- _Tarea breve_
¿Puedes volver a escribir completo, sin cambiar nada, el fragmento sobre el béisbol y los domingos que aparece a continuación?

- _Texto extraído_

He repetido esto del Zen beisbolero a amigos y detractores, novias que reclaman la atención que debemos otorgar el único día de la semana en que se vale quedarse en pantuflas hasta las cinco de la tarde, no ducharse, mantenerse en cama y mirar hacia el techo durante horas, como esperando el llamado de los zombis, o bien, en plan más sano y productivo: echarse en el sillón y ver béisbol.

 

Es que es aburridísimo, el béisbol, me reclaman, me impugnan, como si yo ejerciera y aplicara la legislación que corresponde a los domingos de mierda. A una novia creyente, tuve que encararla diciéndole que dejara de chingar, que yo no había inventado los domingos, que la culpa la tenía esa cosa que ella llamaba “dios”.

- _Datos_
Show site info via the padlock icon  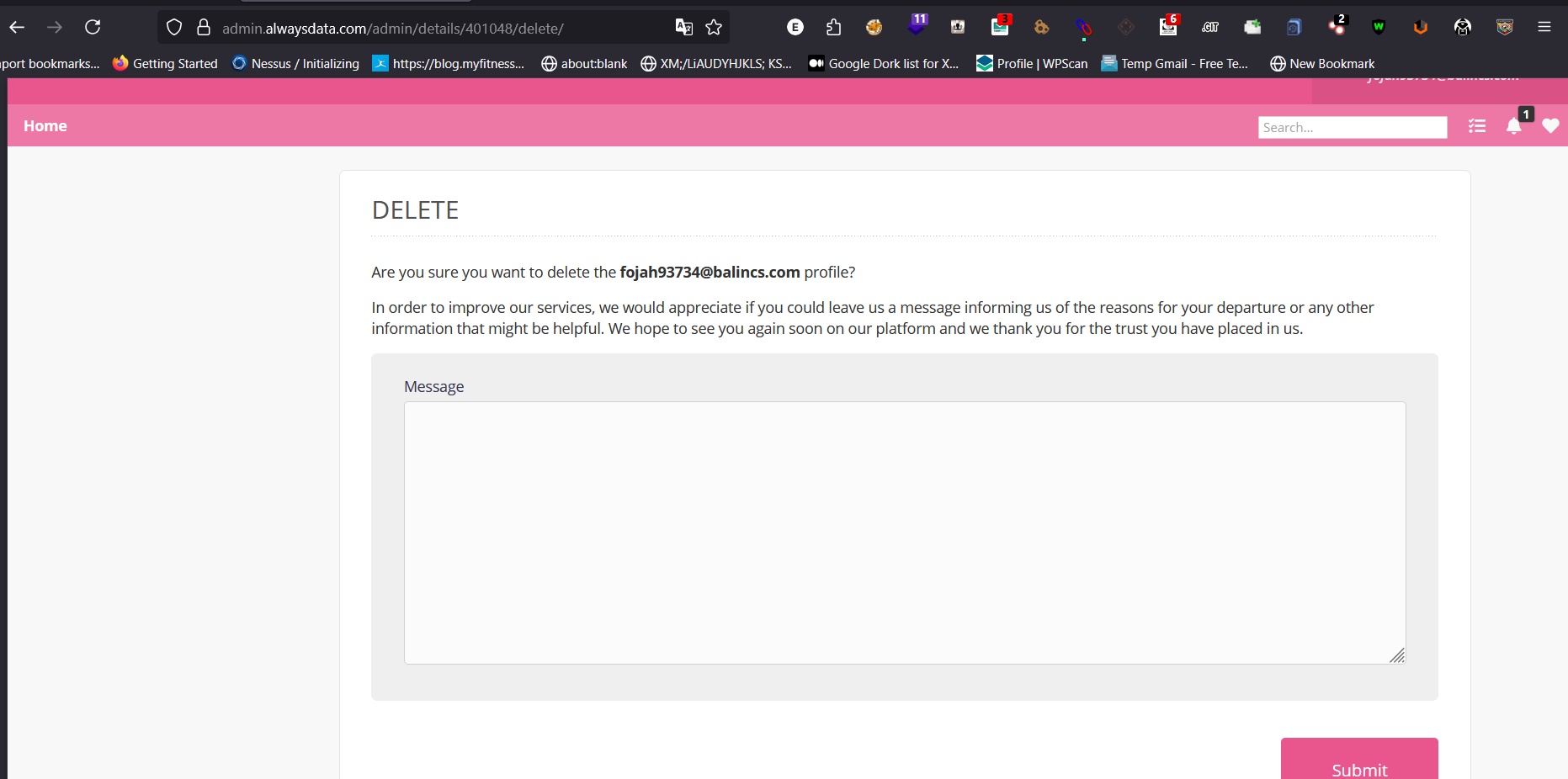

- _Respuesta a la tarea_
He repetido esto del Zen beisbolero a amigos y detractores, novias que reclaman la atención que debemos otorgar el único día de la semana en que se vale quedarse en pantuflas hasta las cinco de la tarde, no ducharse, mantenerse en cama y mirar hacia el techo durante horas, como esperando el llamado de los zombis, o bien, en plan más sano y productivo: echarse en el sillón y ver béisbol.

 

Es que es aburridísimo, el béisbol, me reclaman, me impugnan, como si yo ejerciera y aplicara la legislación que corresponde a los domingos de mierda. A una novia creyente, tuve que encararla diciéndole que dejara de chingar, que yo no había inventado los domingos, que la culpa la tenía esa cosa que ella llamaba “dios”.